Le pazienti che hanno ricevuto l’antiangiogenico come terapia di mantenimento hanno mostrato un trend ad una migliore PFS a 2 anni (si versus no: 66,3% vs 43,9%, p=0,074), senza alcun vantaggio in termini di OS. Ulteriori studi sono necessari per verificare se il comportamento biologico della ripresa di malattia è diverso nelle pazienti trattate con il Bevacizumab rispetto a quelle non trattate con questo anticorpo monoclonale e se questo può, almeno in parte, spiegare l’apparente assenza di beneficio in termini di OS dell’aggiunta del Bevacizumab alla chemioterapia.

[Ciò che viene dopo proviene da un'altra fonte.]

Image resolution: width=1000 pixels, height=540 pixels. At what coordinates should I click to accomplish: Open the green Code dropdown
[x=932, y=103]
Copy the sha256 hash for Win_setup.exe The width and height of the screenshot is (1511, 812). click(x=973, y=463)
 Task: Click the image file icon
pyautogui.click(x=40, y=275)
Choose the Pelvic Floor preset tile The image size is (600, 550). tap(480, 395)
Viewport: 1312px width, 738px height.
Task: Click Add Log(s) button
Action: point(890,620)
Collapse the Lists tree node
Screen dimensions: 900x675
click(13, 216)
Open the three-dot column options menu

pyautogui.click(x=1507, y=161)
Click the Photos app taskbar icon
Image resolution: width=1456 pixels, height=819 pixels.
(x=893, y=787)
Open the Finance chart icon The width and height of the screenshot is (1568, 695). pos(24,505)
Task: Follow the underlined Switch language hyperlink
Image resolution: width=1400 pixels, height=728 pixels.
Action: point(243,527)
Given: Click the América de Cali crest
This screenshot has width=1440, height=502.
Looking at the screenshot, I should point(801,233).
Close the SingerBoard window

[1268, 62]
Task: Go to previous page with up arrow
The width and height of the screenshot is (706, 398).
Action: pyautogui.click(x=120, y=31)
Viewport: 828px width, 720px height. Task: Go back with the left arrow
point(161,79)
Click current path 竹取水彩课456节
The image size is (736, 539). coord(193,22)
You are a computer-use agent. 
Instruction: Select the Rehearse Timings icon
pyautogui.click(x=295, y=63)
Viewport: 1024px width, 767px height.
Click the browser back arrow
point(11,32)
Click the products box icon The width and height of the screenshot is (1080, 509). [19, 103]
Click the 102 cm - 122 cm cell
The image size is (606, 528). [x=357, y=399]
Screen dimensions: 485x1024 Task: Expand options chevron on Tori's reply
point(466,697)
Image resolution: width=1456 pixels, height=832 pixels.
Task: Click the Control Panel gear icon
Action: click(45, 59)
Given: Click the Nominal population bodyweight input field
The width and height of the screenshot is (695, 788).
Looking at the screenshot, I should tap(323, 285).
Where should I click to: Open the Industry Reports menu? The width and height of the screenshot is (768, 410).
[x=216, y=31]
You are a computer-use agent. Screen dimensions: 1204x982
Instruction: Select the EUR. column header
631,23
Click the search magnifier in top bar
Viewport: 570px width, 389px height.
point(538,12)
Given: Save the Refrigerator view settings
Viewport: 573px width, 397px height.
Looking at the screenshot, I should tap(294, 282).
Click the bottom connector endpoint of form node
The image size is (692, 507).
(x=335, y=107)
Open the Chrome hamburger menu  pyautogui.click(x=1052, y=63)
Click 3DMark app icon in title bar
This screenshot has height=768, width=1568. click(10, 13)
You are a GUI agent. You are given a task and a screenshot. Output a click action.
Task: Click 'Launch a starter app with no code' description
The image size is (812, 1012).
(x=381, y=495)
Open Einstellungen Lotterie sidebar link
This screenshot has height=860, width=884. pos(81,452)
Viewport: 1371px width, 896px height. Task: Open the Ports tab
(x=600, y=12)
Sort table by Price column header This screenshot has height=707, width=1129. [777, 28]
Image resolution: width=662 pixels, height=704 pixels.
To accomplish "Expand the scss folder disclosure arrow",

Infine, da recenti studi è emerso che le pazienti affette da carcinoma ovarico che presentano una mutazione del gBRCA abbiano un comportamento clinico più favorevole. In accordo con i dati della letteratura, dall’analisi delle 96 pazienti sottoposte a test per gBRCA, è risultato che le pazienti con gBRCA mutato sviluppano una più bassa incidenza di platino-resistenza (24,3% versus 42,4%) che inoltre insorge dopo un più lungo intervallo di tempo (45,4 mesi versus 26,0 mesi, p=0,0831) rispetto a quelle con BRCA wild-type. Le percentuali di risposta completa e le percentuali di ripresa di malattia nelle complete responders non correlano con lo stato mutazionale di BRCA. Analizzando le complete responders andate incontro a ripresa di malattia, abbiamo riscontrato un trend ad una miglior sopravvivenza dopo la recidiva nelle pazienti mutate rispetto a quelle non mutate. Dal momento che il BRCA rappresenta sia un biomarker predittivo della sensibilità al trattamento con i PARP inibitori, con il platino e con altri farmaci, sia un biomarker prognostico dell’outcome clinico, le attuali linee guida consigliano di eseguire sistematicamente un test BRCA in tutte le pazienti che presentano un carcinoma ovarico epiteliale non mucinoso e non borderline al momento della diagnosi, in modo tale che queste informazioni siano disponibili tempestivamente per essere incluse nelle decisioni sulle successive strategie di trattamento ed anche nell’approccio ad una eventuale ricaduta.
I risultati insoddisfacenti ottenuti con il trattamento standard hanno incoraggiato la ricerca verso nuovi trattamenti attraverso la sperimentazione di diverse “targeted therapies” che possano essere usate anche come terapia di mantenimento, sia in prima che in seconda linea. Sono attualmente in corso studi randomizzati che tenteranno di rispondere a questo quesito (studi: SOLO-1, PAOLA-1, Imagyn 050).